Kat - That's my level.

Chris - Well then we can use a simple bit of physics to work out how long that would stay airborne for. You need one of these equations of motion. So let's say the equation is d (distance) equals - you do a half times acceleration due to gravity times time (t) squared. So we need to do a bit of rearrangement. So, the distance is 35,000 feet - so that's about 11,000 metres. 11,000 metres equals a half times the acceleration due to gravity: that's 10 times t squared. So we're going to times by two across the board to get rid of the half. That's 22,000 metres equals the acceleration, which is 10 times the speed of gravity, multiplied by the time squared. Now, we're going to divide everything by 10 because the gravity is about 10 metres per second per second. So, we've got about 2,200 equals t squared; the square root of 2,200 is about 50. So, your ball of paper would fall for at least 50 seconds from 35,000 feet. In other words, you'd achieve, even if you'd made the world's worst paper aeroplane, a flight time of a minimum of about a minute.

Andrew- It probably wouldn't actually reach terminal velocity!

Chris - That's not including air resistance I should say!

Andrew - I suspect it would last a lot longer than that!

The first stars in the Universe turn on at about 400 million years after the Big Bang. WMAP data reveals the era.

Was dark matter created with the Big Bang?

David put his brain bending question to cosmologist Andrew Pontzen... Andrew - It's a really hard question to answer for absolute certain because of course, we don't really know as we we're saying early on what dark matter and certainly, what dark energy is. The standard picture would be that certainly, dark matter was created in the first moments of our universe, what's commonly referred to as The Big Bang, alongside everything else that's more familiar to us. So, it couldn't have been in any way responsible for the creation of the universe because it was itself created. That I think is something that most cosmologist would subscribe to. When you start asking about dark energy, of course, it gets a lot more complicated because we're so in the dark about what it is. If you look at things like string theory, which are these kind of very speculative ideas about how the universe might be put together then there can exist things beyond our own universe and dark energy can be some kind of phenomenon that is related to stuff beyond our own universe. And so, once you have that, you could start to say, well maybe this idea of something like dark energy, maybe it is something that is outside our own universe that in some sense, you can say, exists independently of our universe or perhaps existed even before our universe was created.

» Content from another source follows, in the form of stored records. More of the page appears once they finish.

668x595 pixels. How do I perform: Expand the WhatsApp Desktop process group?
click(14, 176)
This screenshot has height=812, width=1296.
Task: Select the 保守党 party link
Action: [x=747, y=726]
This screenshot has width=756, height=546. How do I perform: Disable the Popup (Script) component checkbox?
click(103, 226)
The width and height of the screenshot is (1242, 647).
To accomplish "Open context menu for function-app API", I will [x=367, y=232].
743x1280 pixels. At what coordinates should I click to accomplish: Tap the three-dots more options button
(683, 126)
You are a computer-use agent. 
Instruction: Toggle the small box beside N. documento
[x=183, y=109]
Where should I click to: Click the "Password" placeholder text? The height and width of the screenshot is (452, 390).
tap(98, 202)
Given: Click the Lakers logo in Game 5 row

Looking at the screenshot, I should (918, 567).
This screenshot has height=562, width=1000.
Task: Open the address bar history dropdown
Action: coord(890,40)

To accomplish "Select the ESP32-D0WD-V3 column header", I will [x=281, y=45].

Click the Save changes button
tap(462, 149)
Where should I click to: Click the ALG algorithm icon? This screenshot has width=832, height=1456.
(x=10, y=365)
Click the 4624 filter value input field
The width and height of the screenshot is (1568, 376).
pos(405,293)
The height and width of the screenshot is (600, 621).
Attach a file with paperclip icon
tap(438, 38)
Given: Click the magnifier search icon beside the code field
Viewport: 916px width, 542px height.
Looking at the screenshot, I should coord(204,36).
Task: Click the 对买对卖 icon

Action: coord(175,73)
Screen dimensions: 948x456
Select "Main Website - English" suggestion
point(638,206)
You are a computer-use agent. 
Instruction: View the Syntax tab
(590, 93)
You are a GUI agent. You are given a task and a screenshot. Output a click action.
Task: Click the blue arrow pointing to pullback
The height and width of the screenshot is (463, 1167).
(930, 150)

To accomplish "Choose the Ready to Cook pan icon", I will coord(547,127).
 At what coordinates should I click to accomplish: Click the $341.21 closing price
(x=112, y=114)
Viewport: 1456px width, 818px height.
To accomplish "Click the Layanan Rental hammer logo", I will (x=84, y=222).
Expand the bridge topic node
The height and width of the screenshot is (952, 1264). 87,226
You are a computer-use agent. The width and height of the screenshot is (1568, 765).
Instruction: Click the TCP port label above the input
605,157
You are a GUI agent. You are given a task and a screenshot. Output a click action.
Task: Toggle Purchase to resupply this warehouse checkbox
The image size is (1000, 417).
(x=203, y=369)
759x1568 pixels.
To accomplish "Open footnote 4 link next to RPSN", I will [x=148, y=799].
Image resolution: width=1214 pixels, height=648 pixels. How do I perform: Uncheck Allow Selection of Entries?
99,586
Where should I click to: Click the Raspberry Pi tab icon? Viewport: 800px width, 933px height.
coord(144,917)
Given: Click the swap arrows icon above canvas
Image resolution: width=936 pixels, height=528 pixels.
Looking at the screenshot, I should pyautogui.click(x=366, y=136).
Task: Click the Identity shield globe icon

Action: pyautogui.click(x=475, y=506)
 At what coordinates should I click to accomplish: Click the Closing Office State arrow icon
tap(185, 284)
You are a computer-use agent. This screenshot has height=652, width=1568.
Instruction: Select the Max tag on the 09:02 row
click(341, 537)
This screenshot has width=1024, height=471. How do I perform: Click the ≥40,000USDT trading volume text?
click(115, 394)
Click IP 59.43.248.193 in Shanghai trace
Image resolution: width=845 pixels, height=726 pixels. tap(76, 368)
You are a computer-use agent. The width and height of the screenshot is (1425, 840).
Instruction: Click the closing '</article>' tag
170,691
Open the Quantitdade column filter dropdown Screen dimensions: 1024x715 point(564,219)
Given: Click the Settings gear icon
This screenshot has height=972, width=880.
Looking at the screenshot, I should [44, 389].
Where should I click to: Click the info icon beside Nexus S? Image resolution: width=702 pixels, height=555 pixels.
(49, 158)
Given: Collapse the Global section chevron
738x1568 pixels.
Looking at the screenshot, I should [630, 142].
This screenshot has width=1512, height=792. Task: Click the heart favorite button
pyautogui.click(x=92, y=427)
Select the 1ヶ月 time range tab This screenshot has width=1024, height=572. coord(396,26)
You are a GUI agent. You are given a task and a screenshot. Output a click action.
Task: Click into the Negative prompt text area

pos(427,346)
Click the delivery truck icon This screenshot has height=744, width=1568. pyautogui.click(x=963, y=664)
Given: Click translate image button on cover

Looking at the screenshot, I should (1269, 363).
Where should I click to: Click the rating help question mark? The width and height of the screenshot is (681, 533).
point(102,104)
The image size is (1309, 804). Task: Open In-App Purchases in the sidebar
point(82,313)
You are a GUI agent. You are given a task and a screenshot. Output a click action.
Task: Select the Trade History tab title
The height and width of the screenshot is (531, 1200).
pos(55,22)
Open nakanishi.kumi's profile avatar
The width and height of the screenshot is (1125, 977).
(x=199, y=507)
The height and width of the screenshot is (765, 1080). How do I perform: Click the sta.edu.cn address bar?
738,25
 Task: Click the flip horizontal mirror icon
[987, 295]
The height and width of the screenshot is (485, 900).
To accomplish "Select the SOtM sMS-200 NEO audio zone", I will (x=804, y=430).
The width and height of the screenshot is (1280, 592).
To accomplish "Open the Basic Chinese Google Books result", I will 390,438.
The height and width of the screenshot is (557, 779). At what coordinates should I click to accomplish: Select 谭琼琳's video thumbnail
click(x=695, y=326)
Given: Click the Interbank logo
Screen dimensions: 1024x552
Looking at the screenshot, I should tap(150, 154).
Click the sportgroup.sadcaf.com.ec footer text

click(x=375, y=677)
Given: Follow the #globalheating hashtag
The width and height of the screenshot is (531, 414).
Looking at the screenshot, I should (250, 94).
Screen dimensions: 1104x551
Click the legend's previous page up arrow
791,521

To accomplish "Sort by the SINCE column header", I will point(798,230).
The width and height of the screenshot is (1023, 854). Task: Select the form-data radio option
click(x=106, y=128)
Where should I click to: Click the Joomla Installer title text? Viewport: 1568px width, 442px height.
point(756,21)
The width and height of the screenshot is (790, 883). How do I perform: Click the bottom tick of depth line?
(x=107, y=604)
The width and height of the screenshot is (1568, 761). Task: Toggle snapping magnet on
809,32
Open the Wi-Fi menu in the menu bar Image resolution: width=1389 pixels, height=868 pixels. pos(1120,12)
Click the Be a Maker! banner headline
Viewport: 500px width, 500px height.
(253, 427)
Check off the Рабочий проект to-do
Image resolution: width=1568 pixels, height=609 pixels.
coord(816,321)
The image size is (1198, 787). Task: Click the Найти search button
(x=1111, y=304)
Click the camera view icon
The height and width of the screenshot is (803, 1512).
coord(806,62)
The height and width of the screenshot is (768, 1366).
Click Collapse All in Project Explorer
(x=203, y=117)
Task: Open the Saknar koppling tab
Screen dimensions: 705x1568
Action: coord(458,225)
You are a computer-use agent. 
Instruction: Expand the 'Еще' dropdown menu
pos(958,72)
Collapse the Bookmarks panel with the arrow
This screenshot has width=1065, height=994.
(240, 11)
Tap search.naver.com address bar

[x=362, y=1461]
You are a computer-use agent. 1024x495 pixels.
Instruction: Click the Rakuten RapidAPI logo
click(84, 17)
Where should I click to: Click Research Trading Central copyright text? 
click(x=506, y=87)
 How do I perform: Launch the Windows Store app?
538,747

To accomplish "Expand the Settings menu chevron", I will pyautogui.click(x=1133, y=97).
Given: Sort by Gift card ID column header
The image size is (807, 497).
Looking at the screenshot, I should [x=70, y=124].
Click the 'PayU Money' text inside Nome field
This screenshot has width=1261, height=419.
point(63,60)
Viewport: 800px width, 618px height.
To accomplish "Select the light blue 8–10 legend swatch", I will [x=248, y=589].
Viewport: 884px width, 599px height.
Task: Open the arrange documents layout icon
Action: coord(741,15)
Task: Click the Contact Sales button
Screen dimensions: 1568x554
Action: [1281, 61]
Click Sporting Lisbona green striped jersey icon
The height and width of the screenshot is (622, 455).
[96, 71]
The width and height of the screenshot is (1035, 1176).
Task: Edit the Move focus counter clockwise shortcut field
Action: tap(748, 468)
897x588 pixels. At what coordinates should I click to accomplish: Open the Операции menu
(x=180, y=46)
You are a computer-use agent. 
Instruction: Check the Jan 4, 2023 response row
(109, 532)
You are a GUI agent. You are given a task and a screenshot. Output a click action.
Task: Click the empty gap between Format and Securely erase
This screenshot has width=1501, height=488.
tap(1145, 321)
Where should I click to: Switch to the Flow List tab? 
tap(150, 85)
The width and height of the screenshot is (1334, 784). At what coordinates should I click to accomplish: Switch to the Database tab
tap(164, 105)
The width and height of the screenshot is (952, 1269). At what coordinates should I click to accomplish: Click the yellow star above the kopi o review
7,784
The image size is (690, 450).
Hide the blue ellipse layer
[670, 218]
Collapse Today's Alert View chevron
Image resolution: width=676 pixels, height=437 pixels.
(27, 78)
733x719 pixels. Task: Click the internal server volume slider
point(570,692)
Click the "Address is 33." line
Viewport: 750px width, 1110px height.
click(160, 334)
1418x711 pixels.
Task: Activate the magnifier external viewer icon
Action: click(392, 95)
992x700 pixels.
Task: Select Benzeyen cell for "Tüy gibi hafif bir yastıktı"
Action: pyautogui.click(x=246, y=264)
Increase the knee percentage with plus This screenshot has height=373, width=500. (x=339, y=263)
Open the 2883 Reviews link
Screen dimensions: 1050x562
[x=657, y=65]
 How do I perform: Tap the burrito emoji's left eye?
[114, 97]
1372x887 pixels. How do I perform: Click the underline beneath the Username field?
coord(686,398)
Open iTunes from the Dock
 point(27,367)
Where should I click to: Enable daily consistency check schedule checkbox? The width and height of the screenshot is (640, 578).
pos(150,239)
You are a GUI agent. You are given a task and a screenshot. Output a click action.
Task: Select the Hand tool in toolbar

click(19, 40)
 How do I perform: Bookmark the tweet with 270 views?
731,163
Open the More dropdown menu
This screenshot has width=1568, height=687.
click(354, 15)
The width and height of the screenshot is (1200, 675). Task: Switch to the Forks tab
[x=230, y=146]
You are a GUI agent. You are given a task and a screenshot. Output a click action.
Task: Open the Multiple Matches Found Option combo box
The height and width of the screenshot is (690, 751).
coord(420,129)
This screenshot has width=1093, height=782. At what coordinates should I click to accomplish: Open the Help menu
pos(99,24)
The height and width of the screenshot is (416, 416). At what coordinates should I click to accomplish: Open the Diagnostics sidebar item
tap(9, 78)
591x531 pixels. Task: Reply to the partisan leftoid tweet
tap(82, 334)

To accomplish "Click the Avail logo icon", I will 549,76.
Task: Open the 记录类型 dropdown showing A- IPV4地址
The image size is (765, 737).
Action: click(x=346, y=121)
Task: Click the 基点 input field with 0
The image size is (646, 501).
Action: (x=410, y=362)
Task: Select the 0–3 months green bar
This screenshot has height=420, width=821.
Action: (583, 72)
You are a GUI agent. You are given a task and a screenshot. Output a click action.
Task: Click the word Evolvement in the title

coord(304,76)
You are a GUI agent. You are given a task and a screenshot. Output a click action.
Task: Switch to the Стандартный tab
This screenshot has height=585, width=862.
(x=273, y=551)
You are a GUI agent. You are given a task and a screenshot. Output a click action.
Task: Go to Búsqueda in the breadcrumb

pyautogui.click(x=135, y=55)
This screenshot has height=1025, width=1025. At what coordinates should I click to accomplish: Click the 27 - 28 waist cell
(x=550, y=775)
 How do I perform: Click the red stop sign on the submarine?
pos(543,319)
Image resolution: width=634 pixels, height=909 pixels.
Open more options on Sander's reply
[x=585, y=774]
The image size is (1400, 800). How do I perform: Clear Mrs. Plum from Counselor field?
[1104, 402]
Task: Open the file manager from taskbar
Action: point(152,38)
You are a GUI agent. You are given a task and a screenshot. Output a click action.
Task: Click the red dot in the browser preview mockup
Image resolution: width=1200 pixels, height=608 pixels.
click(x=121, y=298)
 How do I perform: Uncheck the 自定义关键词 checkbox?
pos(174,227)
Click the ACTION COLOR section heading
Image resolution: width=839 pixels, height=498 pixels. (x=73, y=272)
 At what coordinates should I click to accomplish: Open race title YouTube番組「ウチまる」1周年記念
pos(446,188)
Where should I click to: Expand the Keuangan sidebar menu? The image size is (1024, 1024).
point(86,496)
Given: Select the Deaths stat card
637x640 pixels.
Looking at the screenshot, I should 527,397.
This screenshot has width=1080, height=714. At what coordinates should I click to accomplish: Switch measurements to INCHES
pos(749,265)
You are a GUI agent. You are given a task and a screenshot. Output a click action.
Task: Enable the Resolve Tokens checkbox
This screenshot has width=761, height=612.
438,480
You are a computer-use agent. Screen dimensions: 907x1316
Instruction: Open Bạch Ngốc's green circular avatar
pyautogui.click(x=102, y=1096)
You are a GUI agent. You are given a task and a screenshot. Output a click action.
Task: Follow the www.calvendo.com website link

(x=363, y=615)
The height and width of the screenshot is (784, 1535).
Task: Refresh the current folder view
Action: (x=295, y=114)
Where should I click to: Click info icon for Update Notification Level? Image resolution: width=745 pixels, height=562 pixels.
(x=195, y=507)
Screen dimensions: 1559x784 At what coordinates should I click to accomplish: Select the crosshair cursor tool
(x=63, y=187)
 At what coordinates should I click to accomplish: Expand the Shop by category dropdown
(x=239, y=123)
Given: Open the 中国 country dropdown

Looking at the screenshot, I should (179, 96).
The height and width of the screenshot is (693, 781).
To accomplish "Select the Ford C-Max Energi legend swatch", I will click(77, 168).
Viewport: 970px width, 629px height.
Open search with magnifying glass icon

Kat - It's really quite brain bending - do we have any evidence that The Big Bang was the start of the universe?

Andrew - Well, we certainly have very strong evidence that The Big Bang got things going. We have very strong evidence that the universe is expanding today. Wind it back and the universe must have been very small in the past. But what we don't know is, whether there was actually a moment of creation. We can track it all the way back to the tiniest fraction of a second but we don't know, does that mean there was a moment of creation or perhaps something very, very different kicks in at that point. We just don't know.

Kat - Do you think we will ever know?

Andrew - Yes, I think we will get better at this stuff.